Приказчик прячет лицо в тень и печально вздыхает.

— Две недели назад и моя жена еще писала мне, — тихо говорит он и опускает голову на грудь.

Телеки сидит в расстегнутом френче и с упреком смотрит на всех. Затем он берет шинель, вынимает из кармана бутылку палинки. Рукой вытирает губы и пьет прямо из бутылки.

Телеки не понимает своих товарищей. Он не понимает их молчания, их зависти и отвращения.

Он хочет жить, и больше ничего. Хочет вернуться домой, растить сына, воспитать из него настоящего мужчину, а потом погулять на его свадьбе.

Он не хочет понимать других. Он понимает чутьем, что надо быть беспощадным ко всем и к самому себе тоже. Надо изучить расписание жизни и смерти и научиться жить по-фронтовому: просто и скупо.

Кто размякнет — погибнет.

Кто погрузится в свои чувства — погибнет.
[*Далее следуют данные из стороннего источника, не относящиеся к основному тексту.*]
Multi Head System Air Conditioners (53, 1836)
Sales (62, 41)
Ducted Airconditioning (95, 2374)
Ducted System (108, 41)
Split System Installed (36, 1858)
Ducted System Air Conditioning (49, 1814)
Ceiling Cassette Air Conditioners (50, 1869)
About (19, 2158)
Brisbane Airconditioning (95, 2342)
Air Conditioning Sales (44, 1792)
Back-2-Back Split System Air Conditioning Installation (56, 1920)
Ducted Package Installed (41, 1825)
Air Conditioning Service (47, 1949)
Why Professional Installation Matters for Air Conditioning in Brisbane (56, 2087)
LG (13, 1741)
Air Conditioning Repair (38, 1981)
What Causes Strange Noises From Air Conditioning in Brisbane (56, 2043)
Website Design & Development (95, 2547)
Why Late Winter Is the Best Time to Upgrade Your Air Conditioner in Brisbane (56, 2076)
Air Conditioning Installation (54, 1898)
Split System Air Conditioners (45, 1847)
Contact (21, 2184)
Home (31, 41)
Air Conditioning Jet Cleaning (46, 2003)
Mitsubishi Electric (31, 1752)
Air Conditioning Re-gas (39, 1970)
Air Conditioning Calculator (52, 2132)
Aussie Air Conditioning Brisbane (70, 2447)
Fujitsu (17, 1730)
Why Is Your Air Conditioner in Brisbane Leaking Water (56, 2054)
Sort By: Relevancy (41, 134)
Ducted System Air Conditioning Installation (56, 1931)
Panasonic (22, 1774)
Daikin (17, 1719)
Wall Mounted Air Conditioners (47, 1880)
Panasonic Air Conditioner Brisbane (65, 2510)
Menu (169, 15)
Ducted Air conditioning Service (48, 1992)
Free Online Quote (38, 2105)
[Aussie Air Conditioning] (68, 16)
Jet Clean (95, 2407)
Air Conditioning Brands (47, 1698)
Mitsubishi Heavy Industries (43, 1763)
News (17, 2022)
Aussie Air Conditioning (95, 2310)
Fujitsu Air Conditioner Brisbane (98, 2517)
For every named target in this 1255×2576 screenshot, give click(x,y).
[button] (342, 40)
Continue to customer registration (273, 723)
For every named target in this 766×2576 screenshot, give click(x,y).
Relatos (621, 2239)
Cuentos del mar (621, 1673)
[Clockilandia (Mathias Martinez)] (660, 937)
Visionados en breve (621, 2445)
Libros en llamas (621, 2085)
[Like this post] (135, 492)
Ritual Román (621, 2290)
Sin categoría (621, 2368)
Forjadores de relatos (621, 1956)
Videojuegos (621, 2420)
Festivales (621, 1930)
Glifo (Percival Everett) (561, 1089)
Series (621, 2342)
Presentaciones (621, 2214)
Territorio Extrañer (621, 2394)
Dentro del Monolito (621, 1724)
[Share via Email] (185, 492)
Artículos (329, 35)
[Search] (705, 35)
Кто не сумеет стать жестоким — погибнет.

Телеки вытянул руку с бутылкой вперед — и в блиндаже запахло палинкой.

— Пейте...

Никто не шевелится.

Он подвигает бутылку к себе. Еще раз отпивает из нее и, поерзав на нарах, трет башмаком о башмак — в воздухе появляется легкое облачко пыли. Телеки ждет, пока тепло от выпитой палинки разойдется по всему телу.

— Ну, что носы повесили?.. Грустить разве лучше?

Корчог поднимает голову и зло кричит на Телеки:

— Заткнись! Разве лучше умереть пьяными?

Телеки ложится на спину и долго молчит. Ждет, что скажет Корчог еще, но тот молчит. Тогда Телеки снова садится и наклоняется туловищем вперед.

— Говорят, что солдат у русских видимо-невидимо. Мы по ним стреляем, а на место одного убитого встает десять живых... А?